Some phishing emails are easy to detect, while others might be a bit more difficult to decipher. One of the best ways to learn is through failure – and what better way to learn how to recognize malicious emails than through a Phishing IQ test?

Phishing Facts

........................................................

• 6.1 Billion - Number of phishing e-mails sent world-wide each month
• $1,200 - Average loss to each person successfully phished (Federal Trade Commission)
• 22,273 - Number of unique phishing attacks in June 2011 (Anti-Phishing Working Group)
• 28,148 - Number of phishing Web sites found in June 2011 (Anti-Phishing Working Group)
• US - The country hosting the most phishing sites (Anti-Phishing Working Group)

 

5)  WiFi (Wireless) Security

At the most basic level of wireless security, you’ll want to ensure your business WiFi is using WPA2 encryption.
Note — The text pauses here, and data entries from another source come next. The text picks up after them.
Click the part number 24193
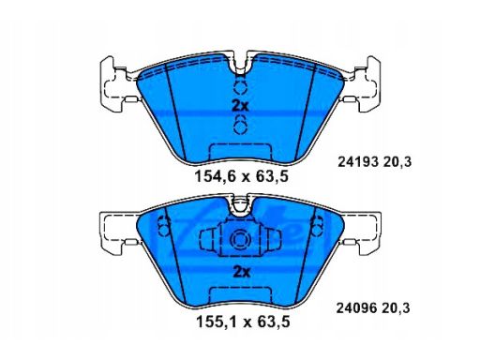pos(356,161)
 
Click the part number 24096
pos(356,306)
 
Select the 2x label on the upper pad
pos(241,106)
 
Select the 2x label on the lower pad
pos(241,272)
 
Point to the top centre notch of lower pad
pos(241,204)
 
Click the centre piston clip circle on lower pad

This may sound obvious, but you’ll also want to change your WiFi passwords (many businesses don’t).

If you want only legitimate users to access your network, combine this with EAP-TLS authentication, which is more suitable for a business environment because it uses certificates to validate users rather than just a password.
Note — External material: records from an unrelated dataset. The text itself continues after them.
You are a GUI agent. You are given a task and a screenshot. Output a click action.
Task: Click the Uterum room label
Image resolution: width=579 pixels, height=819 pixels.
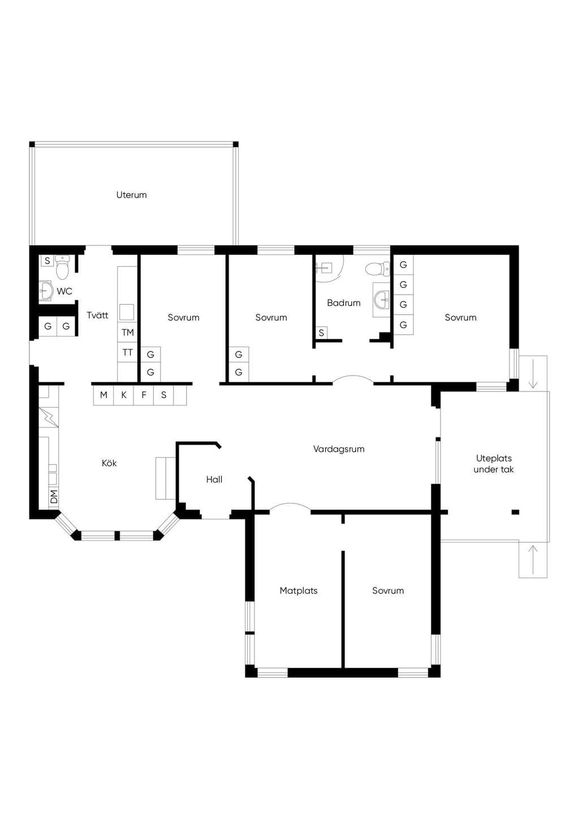pyautogui.click(x=131, y=195)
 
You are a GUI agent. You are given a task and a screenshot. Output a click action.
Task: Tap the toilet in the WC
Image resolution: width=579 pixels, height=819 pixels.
pyautogui.click(x=62, y=267)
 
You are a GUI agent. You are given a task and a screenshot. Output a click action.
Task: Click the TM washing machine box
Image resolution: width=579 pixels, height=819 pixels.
pyautogui.click(x=128, y=333)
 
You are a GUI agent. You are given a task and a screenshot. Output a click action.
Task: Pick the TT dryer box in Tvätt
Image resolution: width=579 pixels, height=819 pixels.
pyautogui.click(x=128, y=352)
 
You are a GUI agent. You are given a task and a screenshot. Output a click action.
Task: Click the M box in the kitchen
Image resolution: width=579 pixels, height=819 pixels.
pyautogui.click(x=104, y=395)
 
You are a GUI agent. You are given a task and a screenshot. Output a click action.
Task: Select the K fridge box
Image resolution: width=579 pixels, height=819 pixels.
pyautogui.click(x=124, y=395)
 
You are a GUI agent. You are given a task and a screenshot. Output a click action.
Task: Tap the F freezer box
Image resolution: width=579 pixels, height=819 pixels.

Finally, be sure to turn off WPS, a feature that makes connecting to your wireless network very easy using a short PIN or a click of a button. This presents a huge vulnerability – even if you are using WPA2.

IMPORTANT: Your WiFi should be protected from the rest of your network through a firewall because WiFi gives users access to your entire network – including your servers and confidential data.

 

 Additional Cyber Security Measures

These 5 steps are by no means a comprehensive list of the security measures your business needs to take in order to remain secure. There are additional areas of security to consider:

• Ensure you have network security equipment in place such as firewalls, intrusion prevention systems, virtual private networks and network access controllers.
• Keep all software up-to-date and remove inactive user accounts.
• Maintain backups of critical files and software – and regularly test your backups to ensure they work.
• Limit access to confidential, sensitive data.

 

A Customized and Integrated Security Solution

The best way to begin evaluating your security needs is with a network security assessment. Right now, there may be loopholes and vulnerabilities that are putting your network at risk – and you don’t even know it.